Al noroeste del territorio mexicano, existe una gran cadena montañosa que se levanta de entre los pastizales y desiertos de esta región, corriendo en dirección norte-sur, desde la frontera de los Estados Unidos con México, hasta el centro de este último país. Se trata de la Sierra Madre Occidental, la más larga y accidentada de las sierras mexicanas. Esta sierra y las tierras bajas que la rodean, albergan una gran variedad de ecosistemas, plantas y animales.

En esta región se distribuyen especies típicas de las zonas templadas de Norteamérica, que se mezclan con otras que son originarias de las regiones tropicales de nuestro país y también con especies que únicamente habitan aquí, es decir, especies endémicas de esta sierra y, por lo tanto, de México. Todos estos factores han determinado que a esta cadena montañosa se le considere como una zona de gran riqueza biológica, baste citar como ejemplo de esta riqueza el caso de la zona serrana del estado de Chihuahua, donde habitan 649 especies de vertebrados, de los cuales 65 son endémicos y mas de 35 se consideran en peligro de extinción.

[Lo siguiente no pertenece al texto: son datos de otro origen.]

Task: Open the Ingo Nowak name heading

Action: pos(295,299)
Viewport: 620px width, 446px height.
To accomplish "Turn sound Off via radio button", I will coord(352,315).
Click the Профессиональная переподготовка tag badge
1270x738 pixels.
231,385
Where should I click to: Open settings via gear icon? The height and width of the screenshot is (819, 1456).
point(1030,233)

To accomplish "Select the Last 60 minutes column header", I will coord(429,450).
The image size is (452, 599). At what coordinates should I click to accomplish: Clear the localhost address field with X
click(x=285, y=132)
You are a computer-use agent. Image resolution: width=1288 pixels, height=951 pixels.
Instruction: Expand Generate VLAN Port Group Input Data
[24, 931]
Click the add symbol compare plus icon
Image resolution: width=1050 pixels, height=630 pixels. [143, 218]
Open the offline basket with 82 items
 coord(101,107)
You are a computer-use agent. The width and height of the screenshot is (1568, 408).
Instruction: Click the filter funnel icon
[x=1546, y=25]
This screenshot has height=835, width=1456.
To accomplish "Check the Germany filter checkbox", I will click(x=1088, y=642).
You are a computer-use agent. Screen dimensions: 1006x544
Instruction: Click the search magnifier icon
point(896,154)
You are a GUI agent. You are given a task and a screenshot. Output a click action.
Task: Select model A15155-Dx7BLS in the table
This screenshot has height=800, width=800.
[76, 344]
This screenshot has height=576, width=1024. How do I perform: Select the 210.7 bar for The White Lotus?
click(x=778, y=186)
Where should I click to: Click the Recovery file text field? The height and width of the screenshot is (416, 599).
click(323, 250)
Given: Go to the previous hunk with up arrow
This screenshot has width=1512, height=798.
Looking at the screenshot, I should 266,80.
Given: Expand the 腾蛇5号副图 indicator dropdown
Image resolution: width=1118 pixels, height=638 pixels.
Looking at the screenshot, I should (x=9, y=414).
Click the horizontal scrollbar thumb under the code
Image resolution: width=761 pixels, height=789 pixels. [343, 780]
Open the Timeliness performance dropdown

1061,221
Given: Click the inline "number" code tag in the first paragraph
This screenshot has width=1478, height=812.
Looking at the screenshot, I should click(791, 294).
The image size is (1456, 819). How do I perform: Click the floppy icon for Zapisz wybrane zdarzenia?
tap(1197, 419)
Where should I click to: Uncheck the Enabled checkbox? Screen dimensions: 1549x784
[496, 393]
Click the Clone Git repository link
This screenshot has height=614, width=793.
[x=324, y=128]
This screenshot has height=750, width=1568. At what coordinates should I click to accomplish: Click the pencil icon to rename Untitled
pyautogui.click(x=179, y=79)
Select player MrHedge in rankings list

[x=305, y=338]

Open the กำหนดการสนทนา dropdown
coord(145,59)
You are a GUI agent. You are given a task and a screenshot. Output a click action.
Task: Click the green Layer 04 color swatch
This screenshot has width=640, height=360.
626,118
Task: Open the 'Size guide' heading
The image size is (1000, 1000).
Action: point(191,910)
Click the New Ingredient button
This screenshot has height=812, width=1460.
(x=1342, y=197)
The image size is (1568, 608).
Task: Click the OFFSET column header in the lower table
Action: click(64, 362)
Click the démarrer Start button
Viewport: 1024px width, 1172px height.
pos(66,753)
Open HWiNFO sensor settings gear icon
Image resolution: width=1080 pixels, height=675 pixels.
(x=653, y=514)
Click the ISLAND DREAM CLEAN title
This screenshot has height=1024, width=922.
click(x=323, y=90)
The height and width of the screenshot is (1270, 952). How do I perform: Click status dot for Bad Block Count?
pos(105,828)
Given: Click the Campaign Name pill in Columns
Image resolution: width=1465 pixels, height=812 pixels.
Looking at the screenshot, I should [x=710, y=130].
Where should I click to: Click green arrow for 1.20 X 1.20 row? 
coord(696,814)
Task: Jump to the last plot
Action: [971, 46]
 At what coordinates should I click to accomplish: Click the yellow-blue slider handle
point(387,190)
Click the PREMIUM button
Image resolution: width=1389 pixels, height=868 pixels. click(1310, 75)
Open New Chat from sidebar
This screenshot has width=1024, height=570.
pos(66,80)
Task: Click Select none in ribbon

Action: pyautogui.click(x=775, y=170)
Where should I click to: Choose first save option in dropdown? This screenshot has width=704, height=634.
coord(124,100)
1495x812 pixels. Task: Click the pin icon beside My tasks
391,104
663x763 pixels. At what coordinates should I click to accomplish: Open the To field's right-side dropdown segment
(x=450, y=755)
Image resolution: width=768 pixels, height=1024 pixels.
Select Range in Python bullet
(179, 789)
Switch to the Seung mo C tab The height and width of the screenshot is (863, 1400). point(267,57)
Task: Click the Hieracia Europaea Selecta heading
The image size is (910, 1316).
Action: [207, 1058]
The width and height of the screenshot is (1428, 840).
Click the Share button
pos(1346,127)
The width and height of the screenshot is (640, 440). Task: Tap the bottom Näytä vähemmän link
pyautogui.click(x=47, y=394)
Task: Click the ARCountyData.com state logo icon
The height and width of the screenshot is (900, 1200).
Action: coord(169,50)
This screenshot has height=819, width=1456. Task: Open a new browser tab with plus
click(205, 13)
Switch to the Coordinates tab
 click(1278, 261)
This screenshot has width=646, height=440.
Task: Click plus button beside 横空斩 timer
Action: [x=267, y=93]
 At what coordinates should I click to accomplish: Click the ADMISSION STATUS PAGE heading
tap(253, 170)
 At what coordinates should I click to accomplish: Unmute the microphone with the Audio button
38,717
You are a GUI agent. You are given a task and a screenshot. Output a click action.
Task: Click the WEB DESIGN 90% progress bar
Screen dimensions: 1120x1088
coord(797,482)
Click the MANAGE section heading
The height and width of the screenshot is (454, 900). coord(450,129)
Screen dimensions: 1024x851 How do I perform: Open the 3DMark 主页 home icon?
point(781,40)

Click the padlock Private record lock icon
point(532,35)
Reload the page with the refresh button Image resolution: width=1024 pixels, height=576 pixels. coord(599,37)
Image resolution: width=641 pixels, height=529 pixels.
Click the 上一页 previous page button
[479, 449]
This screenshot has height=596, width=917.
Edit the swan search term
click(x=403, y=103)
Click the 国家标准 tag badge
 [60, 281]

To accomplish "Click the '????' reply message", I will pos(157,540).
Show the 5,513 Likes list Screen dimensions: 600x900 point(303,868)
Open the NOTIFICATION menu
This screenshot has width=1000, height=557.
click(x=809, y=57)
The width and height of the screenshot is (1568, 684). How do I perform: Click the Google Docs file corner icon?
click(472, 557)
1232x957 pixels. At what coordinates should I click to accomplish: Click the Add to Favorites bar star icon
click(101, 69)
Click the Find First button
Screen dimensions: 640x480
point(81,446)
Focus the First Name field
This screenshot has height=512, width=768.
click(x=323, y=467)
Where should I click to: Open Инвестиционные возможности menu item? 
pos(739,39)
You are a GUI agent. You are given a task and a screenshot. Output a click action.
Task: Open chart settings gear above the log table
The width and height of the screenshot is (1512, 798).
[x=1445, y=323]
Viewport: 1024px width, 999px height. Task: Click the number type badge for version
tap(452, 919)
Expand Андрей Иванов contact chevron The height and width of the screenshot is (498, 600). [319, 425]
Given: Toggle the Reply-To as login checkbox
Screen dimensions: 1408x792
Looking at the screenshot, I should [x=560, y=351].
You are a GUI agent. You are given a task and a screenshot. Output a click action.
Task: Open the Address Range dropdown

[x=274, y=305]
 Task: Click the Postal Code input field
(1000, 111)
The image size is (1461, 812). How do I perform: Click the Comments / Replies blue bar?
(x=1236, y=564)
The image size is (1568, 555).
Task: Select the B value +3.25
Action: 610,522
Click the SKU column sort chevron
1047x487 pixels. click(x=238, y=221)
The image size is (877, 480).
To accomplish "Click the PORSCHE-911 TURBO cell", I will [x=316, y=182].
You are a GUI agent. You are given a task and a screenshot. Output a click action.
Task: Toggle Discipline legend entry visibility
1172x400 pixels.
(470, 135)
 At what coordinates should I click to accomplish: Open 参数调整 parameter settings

En el año de 1937, el prestigiado naturalista y conservacionista americano Aldo Leopold, la describía como un verdadero paraíso, en el que existían todavía territorios representativos de la naturaleza salvaje típica del suroeste de los Estados Unidos y norte de México. Por aquel entonces, señalaba Leopold, esta sierra se encontraba intacta en su mayor parte, y en ella podían encontrarse grandes extensiones de bosques maduros, arroyos de agua cristalina y prácticamente no había caminos que la atravesaran. Los venados y guajolotes silvestres eran abundantes en sus bosques y pastizales y los lobos y osos grises eran comunes. A más de sesenta y cinco años de que Leopold considerara a esta sierra como el "ejemplo a seguir", en cuanto al manejo de los recursos naturales, podemos percatarnos de que el "desarrollo" y las actividades "productivas" (legales e ilegales), han transformado dramáticamente esta sierra y la han hecho perder gran parte de su riqueza biológica original.

La destrucción ocasionada por estas actividades y el crecimiento desmedido de caminos que atraviesan la sierra, están convirtiendo a las últimas áreas bien conservadas en verdaderas "islas", cuyos ecosistemas y especies van quedando aislados y perdiendo posibilidad de intercambio con las demás áreas de la sierra. Un ejemplo elocuente es el caso de los bosques maduros de pino-encino, que originalmente cubrían 93,560 km2 en esta sierra y en la actualidad se han reducido a tan sólo 571 km2 , es decir, un 0.6% de sus superficie original. No obstante lo anterior, el norte de esta sierra aun presenta áreas relativamente bien conservadas, que han escapado, al menos en parte, al deterioro y la sobreexplotación.